Applied Games: A Multidisciplinary Research Perspective
This summer course provides a multidisciplinary perspective on Applied Games, i.e. the use of games and game mechanics for purposes other than primarily entertainment, in contemporary culture and society. It addresses the challenges but also the transformative potential of Applied Games, particularly in the areas of education, health and social change, and provides participants with a holistic perspective, including aspects of analysis, design and validation, that is necessary to employ Applied Games meaningfully and productively within the current socio-cultural context.

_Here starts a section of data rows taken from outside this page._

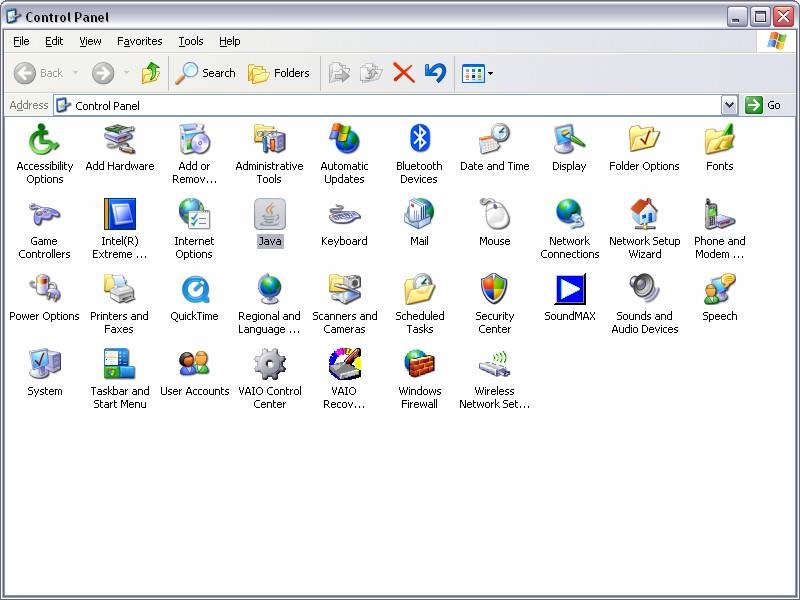Open the Java control panel icon
The image size is (800, 600).
click(x=269, y=215)
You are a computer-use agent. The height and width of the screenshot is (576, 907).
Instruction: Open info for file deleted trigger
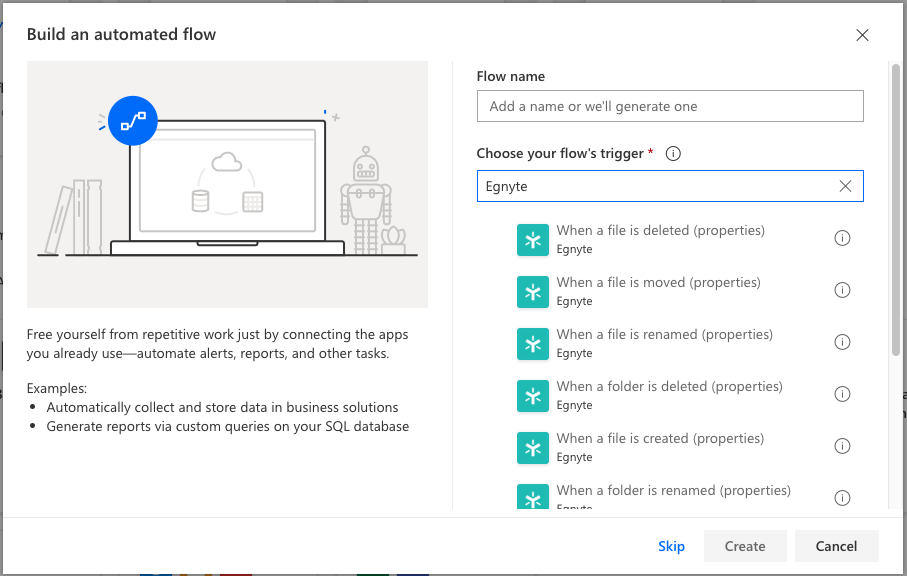pos(842,238)
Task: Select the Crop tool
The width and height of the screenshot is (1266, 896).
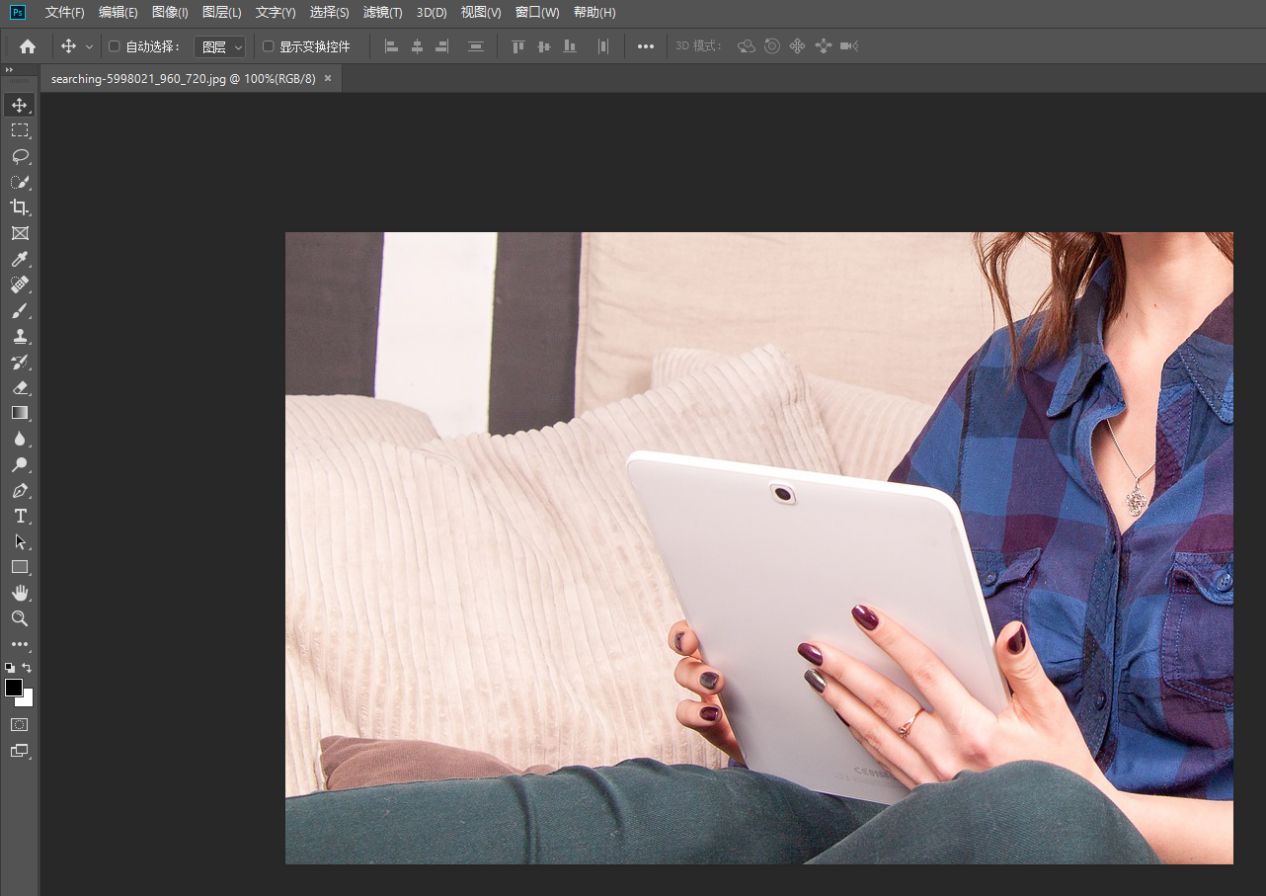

The program comprises workshops by senior researchers from the Center for Game Research (Utrecht University/UU), the Departments for “Media and Culture Studies” and “Information and Computing Sciences” (UU), the Copernicus Institute of Sustainable Development (UU), and the Professorship for Interactive Digital Narrative (University of Arts Utrecht/HKU). All workshops will combine lecture segments and critical discussions with hands-on experimental applications and group exercises.
Applied Games are a complex and often loosely define phenomenon, including gamification, serious games, persuasive games, advergames and playful interventions (e.g. for artistic or activist purposes); while these domains are often discussed separately in research literature, our multidisciplinary approach aims to show how they can be productively compared and combined. For that purpose, the summer school is divided into two interrelated tracks, which combine perspectives on games from the humanities, the computer sciences and the social sciences.

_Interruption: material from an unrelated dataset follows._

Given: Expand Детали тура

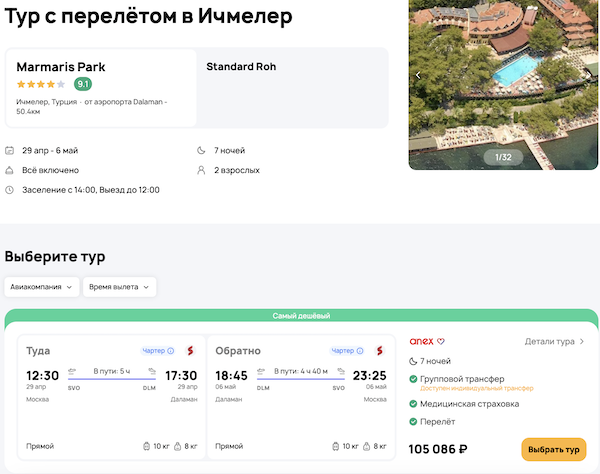Looking at the screenshot, I should click(554, 341).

The first track covers state-of-the art approaches in Applied Game analysis and design. Apart from formally investigating the design and rhetoric of individual games, this track also includes practice-based approaches such as experimental game-making and Let’s Play videos to capture the impact that Applied Games have on the players. Participants will create and modify their own design experiments to explore how Applied Game prototypes can craft stories and convey persuasive messages.
The second track focuses on specific areas of application within the domains of education, health and social change. These workshops will discuss and illustrate using case studies how games are used in formal learning and professional training contexts, how they can raise awareness of important social issues such as climate change and political radicalization, and how they can stimulate physical and mental health, especially if played with the body rather than a controller. Participants will learn to use and evaluate applied games using sample applications developed at Utrecht University and HKU as case studies.
Dr. Stefan Werning
The summer school is aimed at students (from ambitious BA and MA/MSc students to PhD candidates) as well as members of private and public sector institutions (companies, NGOs etc.) that are already utilizing Applied Games or aim to better understand how and when to use them. It offers participants an innovative platform, combining theoretical and practical approaches to develop a multidisciplinary understanding of Applied Games as a software technology, a form of cultural expression, and a social phenomenon.
On each of the five days we will have two interconnected workshops of 2-4 hours that explore the theme of the day. Optional activities such as a tour of the motion-capture lab at Utrecht University or a workshop on digital game prototyping complement the program. For each workshop, a key text needs to be prepared; moreover, some workshops involve the use of digital tools, however without requiring previous technical knowledge.